Before he left for his holiday in Germany, Ambassador von Papen laid plans for the "commercial encirclement" of Turkey, persuading such satrap States as Hungary, Rumania and Bulgaria to make economic agreements with Turkey. Cut off from her best markets for tobacco and grains, Turkey had to accept the best arrangements she could get, and for the past month negotiations have been proceeding for a barter agreement with Germany. Such Nazi agreements have a way of corrupting by persuasion and bribery a nation's business element: they preceded German occupation of most of the Balkan countries. But in Ankara Franz von Papen is dealing with a tougher character than any other statesman in the Balkans. Furthermore, he is dealing with one who has his country solidly behind him.
Inönü of Inönü. Turks have recently added still another prayer to their long nightly list: a prayer for the health of President Inönü. Ismet Inönü is highly susceptible to attacks of malaria, which he first contracted when he was eight years old and which began his deafness.
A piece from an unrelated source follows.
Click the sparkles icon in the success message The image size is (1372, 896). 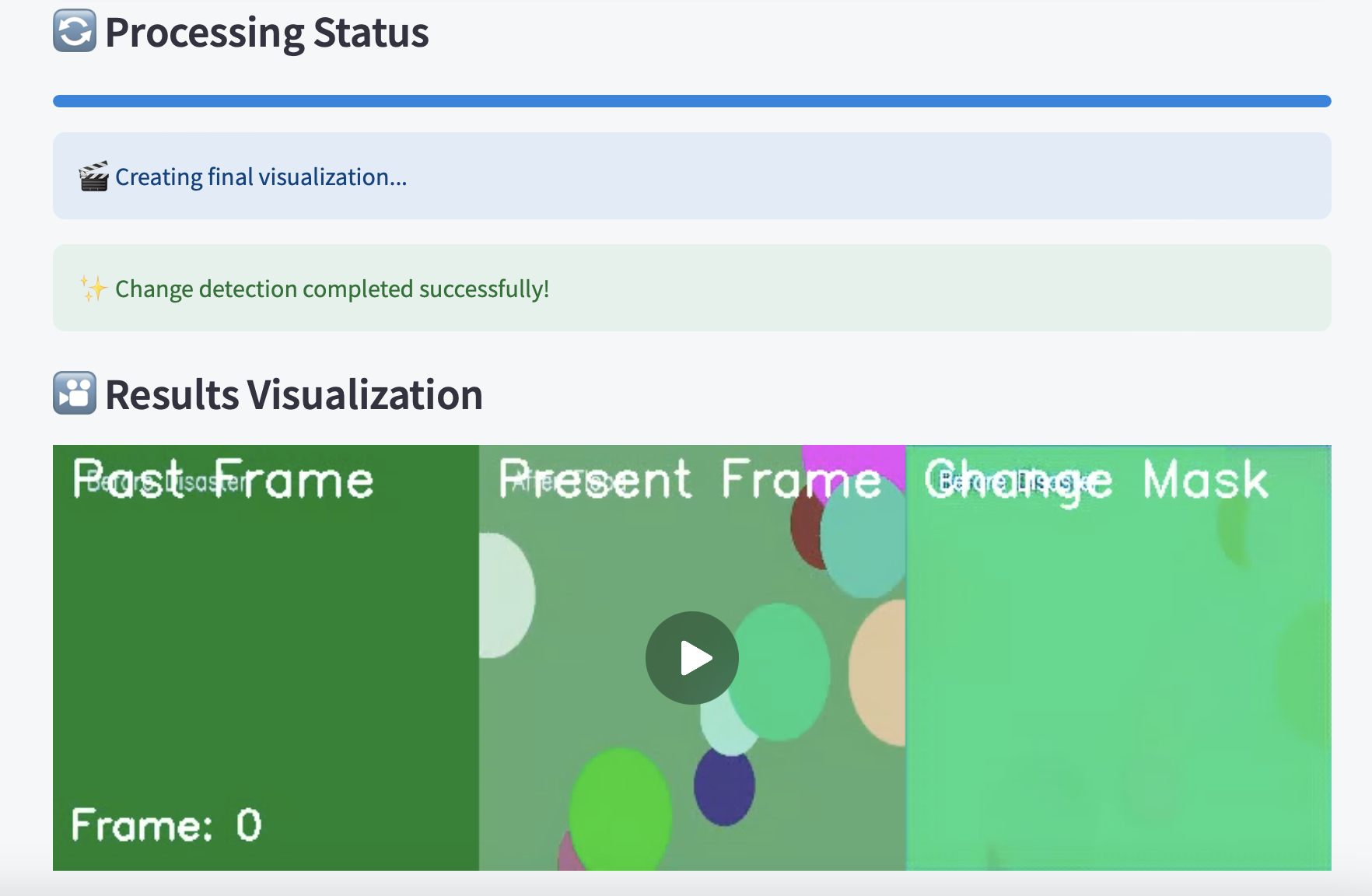pyautogui.click(x=93, y=288)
Cholera, which he caught during the 1912 uprising in Yemen, made him deafer, but that deafness has often been, and is today, his greatest asset as a statesman. He hears what he wants to hear. After failing to hear something he does not want to hear he has been known to remark: "Allah be praised, I am deaf." If he is not in perfect health otherwise, there is no sign of it in his daily routine.
Each morning at 8 he leaves his house in Cankaya, an Ankara suburb, after being blessed by his wife and mother, and walks two miles to his office, striding so fast that his aide-de-camp has to scamper to keep up. Before lunch the President goes for an hour's gallop through Kamâl Atatürk's farm zoo at Ciftlik. He loves horse racing as well as riding, becomes boyishly animated at meetings. In the evening his recreation is quieter: he likes to have three musicians come to his house and play quartets with him, taking the cello himself. In spite of such relaxation, his countrymen are afraid he will die of over work, as Kamâl Atatürk died of over indulgence. This fear is a tribute, a sign of Turkey's trust in him.
Although he lacks the fire of his predecessor Kamâl Atatürk, he has captured the loyalty and devotion of all Turks.
They know him, first, as a great soldier who fought in the Balkan and First World Wars, then helped Kamâl Atatürk to drive the Greeks out of Turkey in 1922. At the village of Inönü, near Eskisehir, Ismet Pasha broke the Greeks' resistance. When Kamâl Atatürk ordered all Turks to take family names he asked his great friend to call himself Inönü. Ismet means Chastity.